### AIM OF THE EXERCISE
Rewrite the entries as a Markdown table with the columns Row and Line, numbering each line and leaving out blank lines. Start at the line that contains "Click the stopwatch timer icon" and continue through the last line of the entries.

━━━━━━━━━━━━━━━━

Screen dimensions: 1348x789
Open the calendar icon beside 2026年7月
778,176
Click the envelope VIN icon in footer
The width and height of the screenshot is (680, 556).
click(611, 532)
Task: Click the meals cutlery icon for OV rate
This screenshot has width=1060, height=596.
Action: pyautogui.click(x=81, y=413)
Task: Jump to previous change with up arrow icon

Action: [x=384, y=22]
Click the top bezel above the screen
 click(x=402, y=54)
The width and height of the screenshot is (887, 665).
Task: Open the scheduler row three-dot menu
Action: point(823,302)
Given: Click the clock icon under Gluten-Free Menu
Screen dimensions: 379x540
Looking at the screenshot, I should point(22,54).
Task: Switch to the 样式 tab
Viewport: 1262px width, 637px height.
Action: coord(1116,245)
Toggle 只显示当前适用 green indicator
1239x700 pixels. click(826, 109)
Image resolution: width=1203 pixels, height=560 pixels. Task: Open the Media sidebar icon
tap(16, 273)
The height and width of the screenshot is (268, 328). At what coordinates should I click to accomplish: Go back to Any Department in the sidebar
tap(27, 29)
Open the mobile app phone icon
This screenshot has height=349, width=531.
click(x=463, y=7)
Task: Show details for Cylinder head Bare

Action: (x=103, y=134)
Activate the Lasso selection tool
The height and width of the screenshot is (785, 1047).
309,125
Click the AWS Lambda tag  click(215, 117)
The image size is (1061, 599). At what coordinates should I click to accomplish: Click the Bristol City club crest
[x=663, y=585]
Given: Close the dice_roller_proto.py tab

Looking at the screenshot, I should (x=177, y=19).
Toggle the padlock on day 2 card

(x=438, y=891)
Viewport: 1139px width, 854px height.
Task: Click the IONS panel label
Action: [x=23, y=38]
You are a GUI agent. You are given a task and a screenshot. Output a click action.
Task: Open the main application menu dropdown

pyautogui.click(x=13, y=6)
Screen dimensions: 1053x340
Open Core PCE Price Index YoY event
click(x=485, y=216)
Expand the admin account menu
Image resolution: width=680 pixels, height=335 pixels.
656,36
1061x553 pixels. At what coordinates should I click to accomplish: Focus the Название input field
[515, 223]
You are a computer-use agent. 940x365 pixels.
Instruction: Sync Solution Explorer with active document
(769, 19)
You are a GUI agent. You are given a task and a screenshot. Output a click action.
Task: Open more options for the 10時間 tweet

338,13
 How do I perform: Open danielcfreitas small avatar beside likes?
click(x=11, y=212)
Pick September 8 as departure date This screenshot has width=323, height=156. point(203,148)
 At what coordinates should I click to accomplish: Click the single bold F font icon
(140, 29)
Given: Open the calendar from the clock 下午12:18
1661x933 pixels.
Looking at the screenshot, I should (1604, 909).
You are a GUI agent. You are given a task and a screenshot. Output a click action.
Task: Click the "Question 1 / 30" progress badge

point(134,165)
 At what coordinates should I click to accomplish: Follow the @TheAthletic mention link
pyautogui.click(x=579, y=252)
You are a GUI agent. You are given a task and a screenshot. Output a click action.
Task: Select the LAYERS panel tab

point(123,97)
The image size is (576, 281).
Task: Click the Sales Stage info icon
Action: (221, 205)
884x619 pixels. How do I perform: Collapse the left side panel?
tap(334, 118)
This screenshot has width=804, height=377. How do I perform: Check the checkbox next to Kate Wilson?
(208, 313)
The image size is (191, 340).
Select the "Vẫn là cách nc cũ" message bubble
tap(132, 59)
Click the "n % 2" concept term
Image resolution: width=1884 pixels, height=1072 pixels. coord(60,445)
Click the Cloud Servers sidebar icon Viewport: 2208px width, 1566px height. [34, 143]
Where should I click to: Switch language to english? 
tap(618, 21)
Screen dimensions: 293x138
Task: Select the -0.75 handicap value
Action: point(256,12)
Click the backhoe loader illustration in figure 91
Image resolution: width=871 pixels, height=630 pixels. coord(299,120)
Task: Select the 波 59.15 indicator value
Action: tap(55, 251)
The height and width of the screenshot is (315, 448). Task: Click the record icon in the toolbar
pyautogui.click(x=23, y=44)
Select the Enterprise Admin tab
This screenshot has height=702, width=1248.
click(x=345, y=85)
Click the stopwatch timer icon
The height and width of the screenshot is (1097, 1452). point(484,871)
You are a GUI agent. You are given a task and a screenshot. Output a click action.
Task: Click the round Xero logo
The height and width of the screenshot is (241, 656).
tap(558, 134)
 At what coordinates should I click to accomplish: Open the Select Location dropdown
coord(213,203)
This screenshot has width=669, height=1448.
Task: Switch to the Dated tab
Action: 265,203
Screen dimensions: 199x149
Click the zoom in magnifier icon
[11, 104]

━━━━━━━━━━━━━━━━

### TASK SOLUTION
| Row | Line |
|---|---|
| 1 | Click the stopwatch timer icon |
| 2 | The height and width of the screenshot is (1097, 1452). point(484,871) |
| 3 | You are a GUI agent. You are given a task and a screenshot. Output a click action. |
| 4 | Task: Click the round Xero logo |
| 5 | The height and width of the screenshot is (241, 656). |
| 6 | tap(558, 134) |
| 7 |  At what coordinates should I click to accomplish: Open the Select Location dropdown |
| 8 | coord(213,203) |
| 9 | This screenshot has width=669, height=1448. |
| 10 | Task: Switch to the Dated tab |
| 11 | Action: 265,203 |
| 12 | Screen dimensions: 199x149 |
| 13 | Click the zoom in magnifier icon |
| 14 | [11, 104] |